I think in addition to just new mechanics being introduced, almost all civs from post-DE have had several of the mechanics at once. Even DE civs had at least one - Leitis with armor ignoring, Keshik with gold generation (and getting access to a new unit through UT research), Cumans with Rams but also Mercenaries giving your team free units (that you have to train - somewhat separate from Sicilians who insta-train all of the units), and Bulgarians with a new mini-Castle and a unit that resurrects as a weaker unit.

It does make old civs feel a little stale in comparison, and perhaps the new changes to UT for some civs can help them feel more modern, like Celts with Stronghold - even if I personally hate the idea of aura mechanics in AoE2. It just feels very Warcraft-y to me, and I don’t want the game to copy Warcraft that much. And I love Warcraft!

The supposed ‘hero’ UU from Roman civs, while admittedly making sense wrt morale and whatnot, I don’t want to see that mechanic introduced at all into the game.


Functionally, it is. As a mechanic, I don’t think so. Let me explain what I mean, feel free to disagree.

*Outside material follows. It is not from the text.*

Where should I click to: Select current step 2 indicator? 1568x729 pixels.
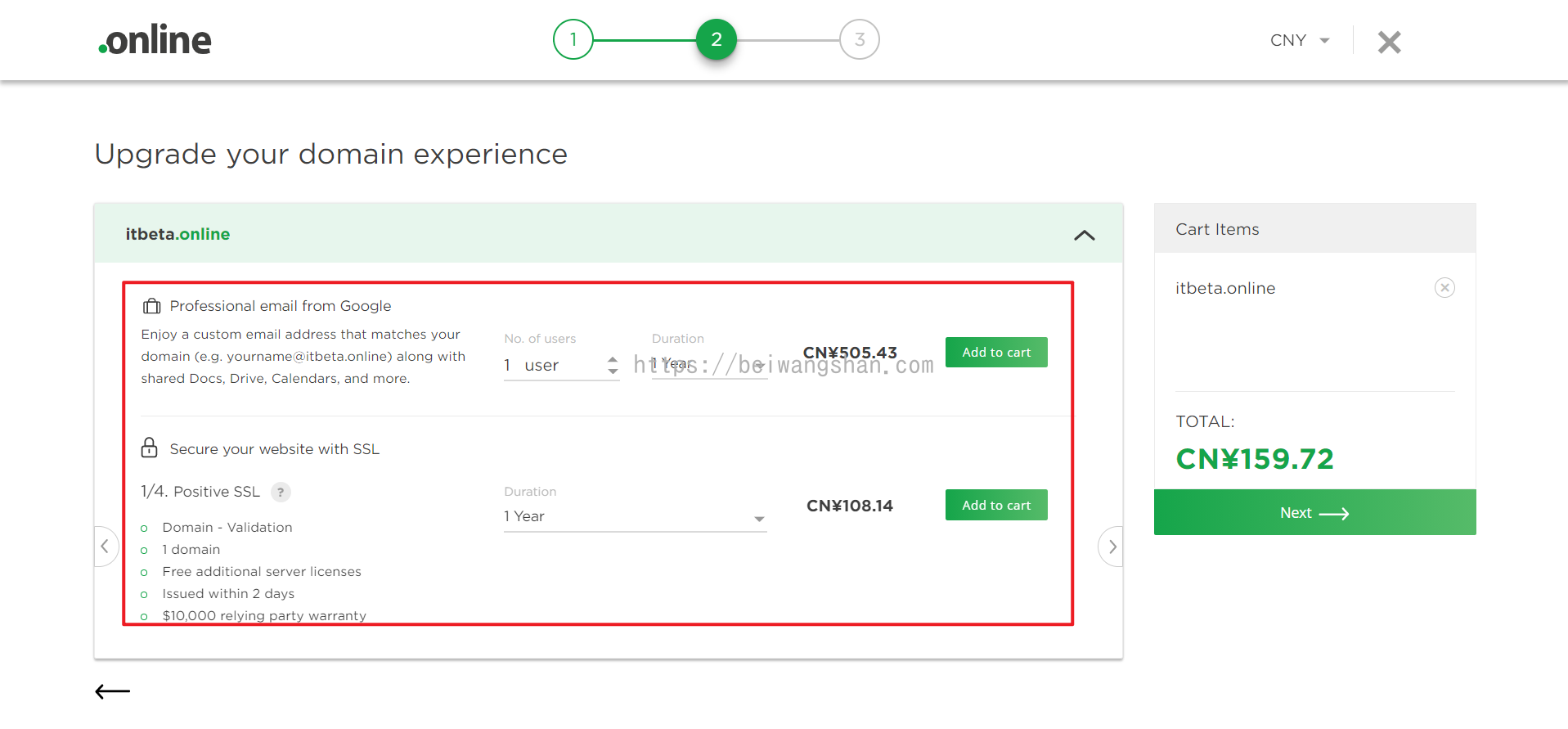pos(717,39)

The way I conceptualize a mechanic is as the broadest set of rules that can encapsulate a common phenomenon or occurrence. This set of rules cannot be the complete lack of existence of a thing. These rules should be described in terms of, and considered as being applied to general categories like “units”, “buildings”, or “siege units” rather than individual units like “leitis” or “hussite wagons”. However, it can, and should, take partial occurrences and numerical differences into consideration.

This is a general definition which might not be intuitive without any examples.

So, let’s take the rams and hussite wagons. The broadest possible set of rule I can find here is:

“A unit is able to block some, or all of the projectiles of some, or all of defensive buildings, archers, gunpowder units, and siege. A block here means to prevent the projectiles from moving across the unit, and/or defend other units across it from the projectiles”

So, rams and hussite wagons would fall under rule. If the devs create a new unit which can block only gunpowder projectiles in the future, that unit would fall under this mechanic as well.

True, and this falls under the category of “Transposition Mechanics” I’ve described in the post.

I completely agree. That feels like such an odd thing and doesn’t fit into the larger picture of AoE2 at all. It is the second worst mechanic in this mechanics creep problem, I feel. After the shrivamsha Rider mechanics.


Mechanic creep has, totally ruined age of empires 3 to me. It used to be my favourite aoe game. I only came to aoe 2 due to it being more “pure”.

This changing slowly and slowly. And centurions aura is the tipping point. A maybe that was actually the leitis
When you start losing fights because of not knowing some special werid mechanic, then the game LOST its elegenace of simple but hard to master. Instead it becomes like League of legends where yiu need to know every single champion and what he can do or you are helpless.


They did this too in age of empires 3… :frowning: redid many perfectly fine vanilla civs like Dutch, brits etc. Because they are “too plain”. Ruined it for me. Aoe 2 will have the same fate. Same devs after all.

You can safely ignore any new additions and keep playing the civs like it was in 2006.
That’s a unique advantage of AOE3. It can hold a lot of contents without changing the “core”.